In 1996, Harriet’s mobility began to worsen and her friends decided that her husband, Jerry, then working full-time as a tax attorney for the U.S. Department of Justice, could use some help. Those friends, who lovingly call themselves “Harriet’s Harem,” have been keeping their once-active friend interested in life for more than 20 years.
Five nights a week, nine longtime friends of the Fridkins take turns showing up to help feed Harriet, give her massages, play bridge or just sit and talk and listen to Harriet’s advice about dilemmas they’re facing in their own lives.
“Harriet, in her own way, is a counselor and a listener to all,” Judy Feldman, 83, one of the group’s original organizers, tells PEOPLE. “She and Jerry are exemplary, incredible people who have been dealt a terrible blow in life, but have played the hand they’ve been dealt with utter perseverance.”
“Harriet has such a gift of humor and living,” she adds, “that it’s hard to realize she has no movement at all except her head. You just don’t notice the immobility.”

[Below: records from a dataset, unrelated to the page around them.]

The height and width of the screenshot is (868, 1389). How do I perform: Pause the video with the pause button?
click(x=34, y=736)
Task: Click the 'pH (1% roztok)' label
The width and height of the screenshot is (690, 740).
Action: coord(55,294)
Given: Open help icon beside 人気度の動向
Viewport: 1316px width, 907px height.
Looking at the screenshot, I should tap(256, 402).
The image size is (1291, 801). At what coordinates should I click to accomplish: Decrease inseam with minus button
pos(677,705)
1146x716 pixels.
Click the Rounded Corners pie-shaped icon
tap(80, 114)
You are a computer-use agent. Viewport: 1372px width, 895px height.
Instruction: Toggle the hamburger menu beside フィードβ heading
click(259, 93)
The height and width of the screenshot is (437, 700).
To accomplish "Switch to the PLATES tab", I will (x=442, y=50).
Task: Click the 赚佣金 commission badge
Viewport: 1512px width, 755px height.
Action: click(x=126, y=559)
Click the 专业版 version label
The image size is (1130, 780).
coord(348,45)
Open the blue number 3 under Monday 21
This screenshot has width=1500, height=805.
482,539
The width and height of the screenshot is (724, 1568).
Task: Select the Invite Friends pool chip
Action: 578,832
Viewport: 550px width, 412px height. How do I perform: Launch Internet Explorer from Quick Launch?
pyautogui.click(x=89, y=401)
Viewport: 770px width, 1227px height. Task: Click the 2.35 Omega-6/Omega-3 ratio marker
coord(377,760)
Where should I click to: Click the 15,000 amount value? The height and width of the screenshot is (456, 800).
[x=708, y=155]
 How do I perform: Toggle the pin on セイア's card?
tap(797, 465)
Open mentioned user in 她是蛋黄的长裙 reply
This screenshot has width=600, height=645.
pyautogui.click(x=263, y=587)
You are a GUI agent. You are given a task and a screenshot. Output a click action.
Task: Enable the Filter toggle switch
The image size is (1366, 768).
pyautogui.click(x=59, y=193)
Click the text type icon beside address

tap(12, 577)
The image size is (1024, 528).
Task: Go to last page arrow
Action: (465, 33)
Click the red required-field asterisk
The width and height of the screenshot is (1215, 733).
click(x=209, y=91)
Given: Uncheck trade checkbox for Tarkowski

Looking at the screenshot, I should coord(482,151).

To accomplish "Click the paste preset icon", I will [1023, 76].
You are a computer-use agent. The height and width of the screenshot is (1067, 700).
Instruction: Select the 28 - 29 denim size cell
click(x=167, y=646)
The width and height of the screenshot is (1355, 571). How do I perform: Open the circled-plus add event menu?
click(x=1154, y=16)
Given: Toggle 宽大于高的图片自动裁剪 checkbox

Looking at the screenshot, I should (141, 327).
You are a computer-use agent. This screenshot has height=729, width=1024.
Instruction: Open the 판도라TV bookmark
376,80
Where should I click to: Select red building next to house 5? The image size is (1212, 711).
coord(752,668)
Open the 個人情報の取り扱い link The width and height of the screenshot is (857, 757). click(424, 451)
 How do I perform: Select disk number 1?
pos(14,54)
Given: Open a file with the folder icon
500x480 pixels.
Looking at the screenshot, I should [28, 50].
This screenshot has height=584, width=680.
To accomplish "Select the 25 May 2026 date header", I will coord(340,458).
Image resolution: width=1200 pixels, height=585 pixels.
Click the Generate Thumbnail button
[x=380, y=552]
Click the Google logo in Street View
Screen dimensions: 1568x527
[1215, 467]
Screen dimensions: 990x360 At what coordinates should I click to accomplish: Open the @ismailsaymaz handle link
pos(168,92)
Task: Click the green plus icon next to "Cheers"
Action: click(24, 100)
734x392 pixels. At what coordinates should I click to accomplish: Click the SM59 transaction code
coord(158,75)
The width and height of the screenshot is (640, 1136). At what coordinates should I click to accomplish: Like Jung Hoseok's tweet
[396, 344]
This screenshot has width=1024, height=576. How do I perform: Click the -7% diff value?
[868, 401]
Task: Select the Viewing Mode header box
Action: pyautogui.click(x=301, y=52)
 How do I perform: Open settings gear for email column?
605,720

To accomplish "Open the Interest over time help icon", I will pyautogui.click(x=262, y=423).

Feldman and the eight other women keep an online calendar filled up each month with “Harriet time.” Jerry, now 79 and retired, has a caregiver come to assist with his wife’s needs during the day, but appreciates the caring and camaraderie that the harem provides for a couple of hours each weeknight.
“They help to give me a respite,” he tells PEOPLE, “and I love more than anything to see Harriet laughing and happy. But don’t for a minute feel sorry for me and Harriet. From day to day, we try to focus only on the good. We’ve had a very good life.”
Married since 1963 after they met on a blind date, the Fridkins raised three children in Potomac, with Harriet working on and off as a schoolteacher, a secretary and as a support group coordinator for a local Alzheimer’s organization.
“I also loved to cook,” she says, “and I used to always have a bunch of people hanging out in my kitchen. Nobody ever went away hungry. I was always trying out new gourmet dishes, always wanting to feed my friends and neighbors and send them home with something good.”
She was in her late 30s when she started experiencing numbness in her limbs and problems with her vision, leading to her collapse in a parking lot one day.
When medical tests revealed that she had MS, “it was a hard thing to hear,” she says, “but you have to stay positive. That’s one reason why I still like to help others when they’re having problems and give them advice. To help somebody else solve a problem makes me feel better. And I’ve always loved listening to other people.”
Harriet also still enjoys playing bridge and doing Sudoku puzzles, thanks to her friends, who play her cards for her and fill in the numbers in her puzzle books as she comes up with answers. And she says quality time with her devoted friends means more to her than words can express.
“She’s a remarkable, cheerful and optimistic person who always sees the glass half-full, not half empty,” Barbara Ranhand, 77, tells PEOPLE. “With her wisdom and caring, Harriet has helped a lot of us in our personal lives. We’re only too willing now to help her in any way that we can.”